In your HTML document:

  1. Use ACCEPT-CHARSET attribute with <FORM> tag as prescribed by RFC 2070, it must contain a comma-separated list of character sets acceptable by the server (exactly as in the Accept-Charset header field format but without any q= quality parameters, see How to request KOI8-R documents).

  2. Use POST method, it is impossible to determine character set for GET method arguments.

  3. The ACCEPT-CHARSET attribute affects all <INPUT> and <TEXTAREA> elements of the <FORM>. If you want a different character set for each element, you must use a ENCTYPE=multipart/form-data form, check out Form-based File Upload in HTML (RFC 1867) for more info.

For example:

<FORM METHOD=POST ACCEPT-CHARSET="koi8-r,us-ascii"
ACTION="cgi-bin/guestbook.cgi">

In your CGI script:

  1. Conformant browser must supply the charset=name attribute in the Content-Type header field.

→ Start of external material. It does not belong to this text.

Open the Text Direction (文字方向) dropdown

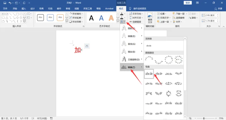pos(136,14)
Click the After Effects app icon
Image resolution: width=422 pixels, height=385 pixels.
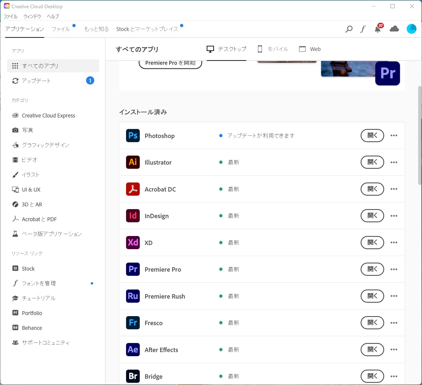click(133, 350)
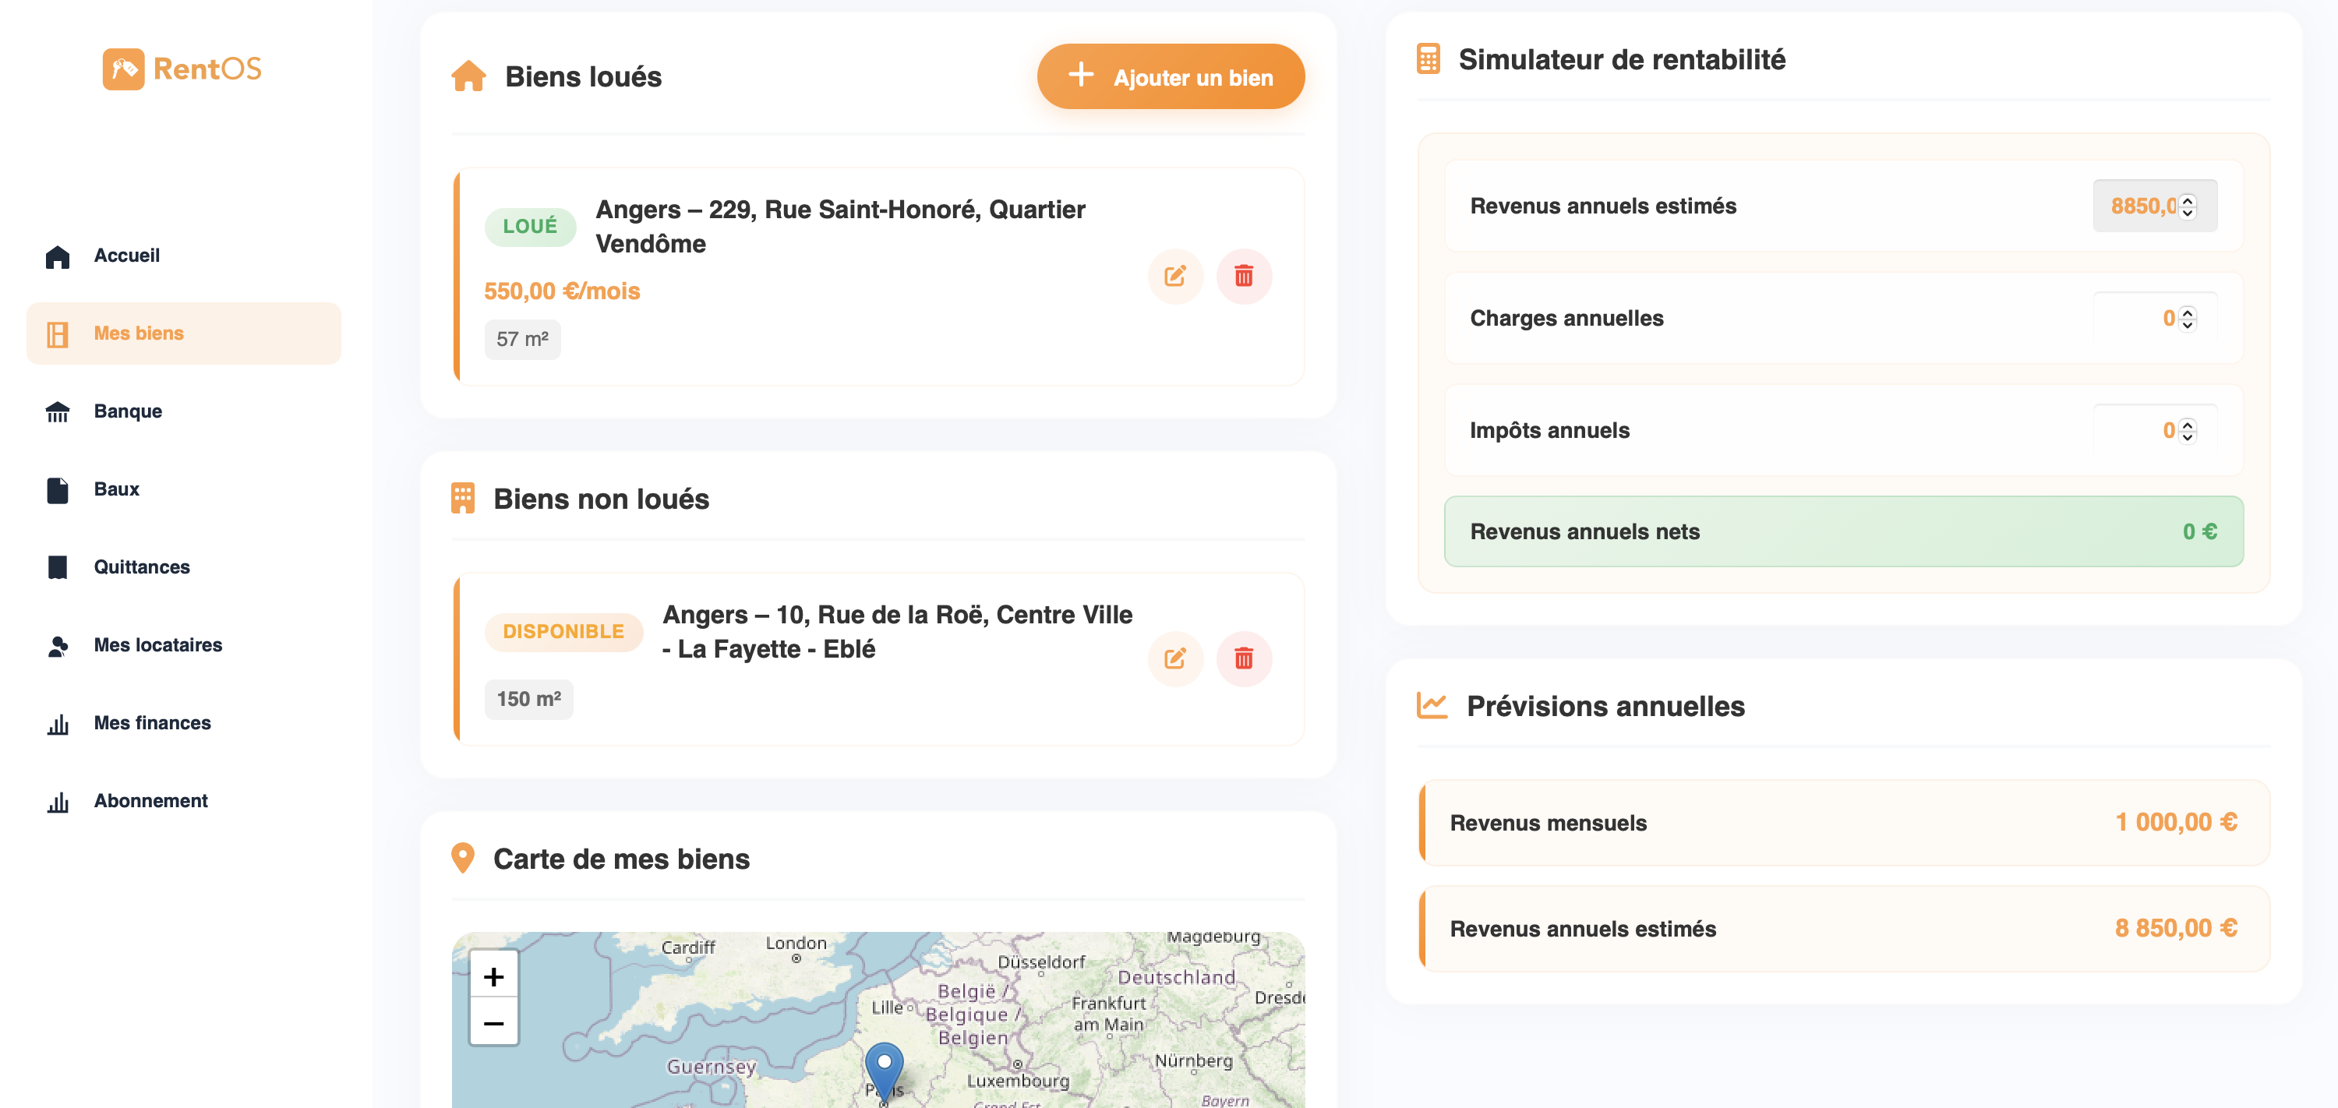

For example:

    Content-Type: application/x-www-form-urlencoded; charset=KOI8-R

    The value of this header field is accessible in a CGI script via the CONTENT_TYPE environment variable. You can check your browser with this <FORM> input test. If a character set is present in the variable, extract it and pass as an argument to your external document character sets convertor.

    Another standard variant is using ENCTYPE=multipart/form-data, but in this case your browser must accompany each part of the multipart form data with the correct charset=name in the Content-Type field. I don't know of any browser to comply to this requirement, so you should avoid using this ENCTYPE value.

  2. If the character set not provided by the variable, assume it is the same as specified in ACCEPT-CHARSET<FORM> attribute and pass it to character sets converter.
    WARNING: this works only for a single character set in ACCEPT-CHARSET attribute.